(Input for this task Opens)

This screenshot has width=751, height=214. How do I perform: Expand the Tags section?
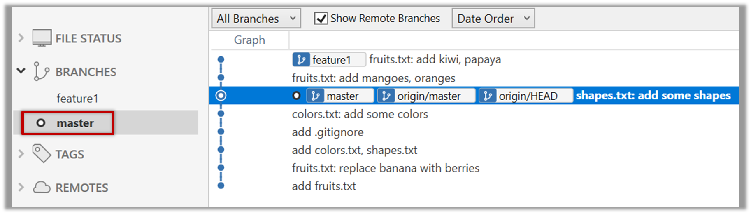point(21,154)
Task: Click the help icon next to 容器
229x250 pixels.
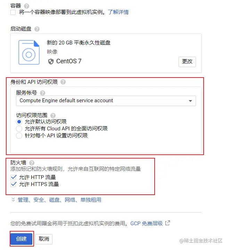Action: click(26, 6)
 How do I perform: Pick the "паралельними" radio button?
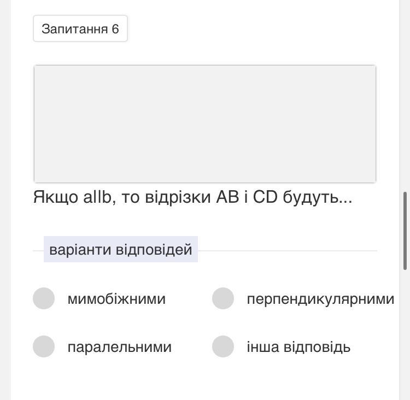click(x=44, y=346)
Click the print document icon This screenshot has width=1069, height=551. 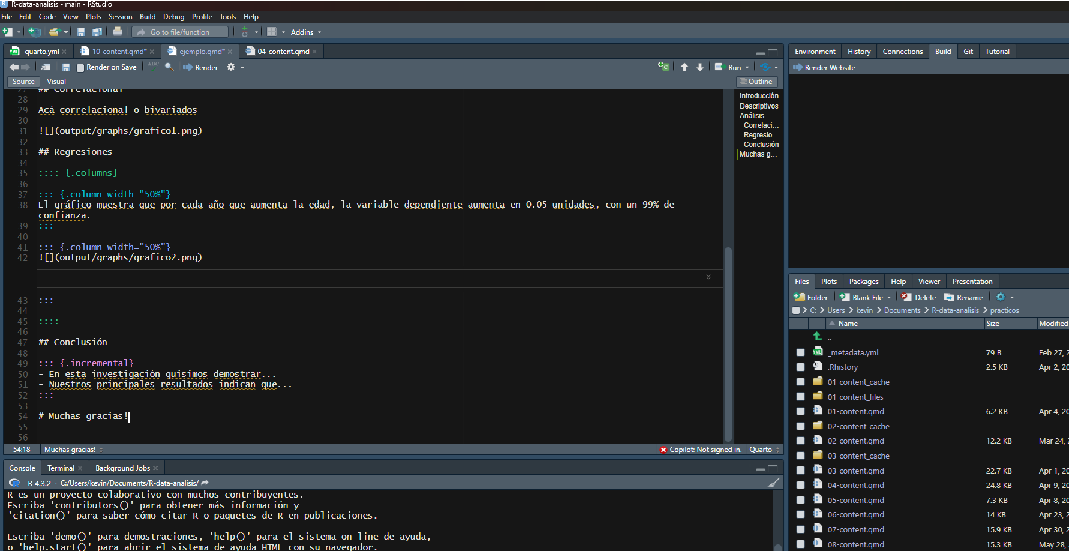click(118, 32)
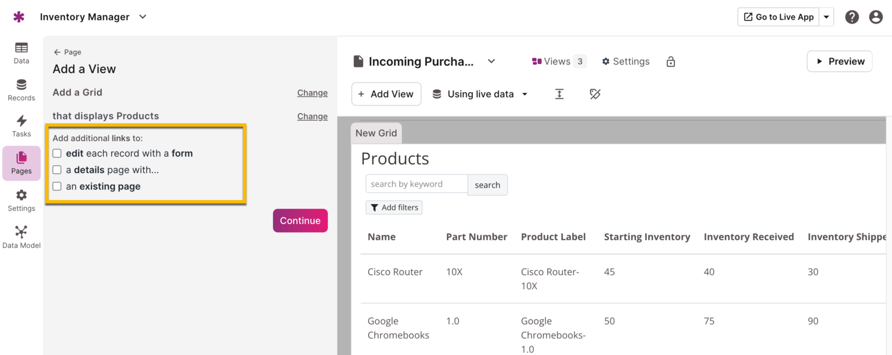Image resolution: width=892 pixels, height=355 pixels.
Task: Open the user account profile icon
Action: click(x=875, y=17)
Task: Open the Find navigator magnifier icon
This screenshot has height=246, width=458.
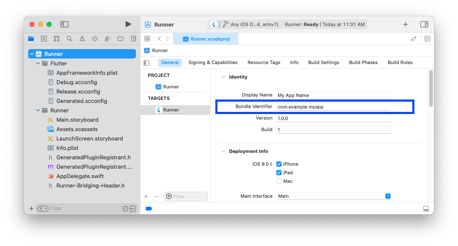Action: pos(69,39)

(Input for this task Closes)

Task brief —
Return verbatim every line from the line containing "Task: Open the Find navigator magnifier icon" to the last line of the entries above, inclusive, and leave out the pictures.

Final answer —
Task: Open the Find navigator magnifier icon
This screenshot has height=246, width=458.
Action: pos(69,39)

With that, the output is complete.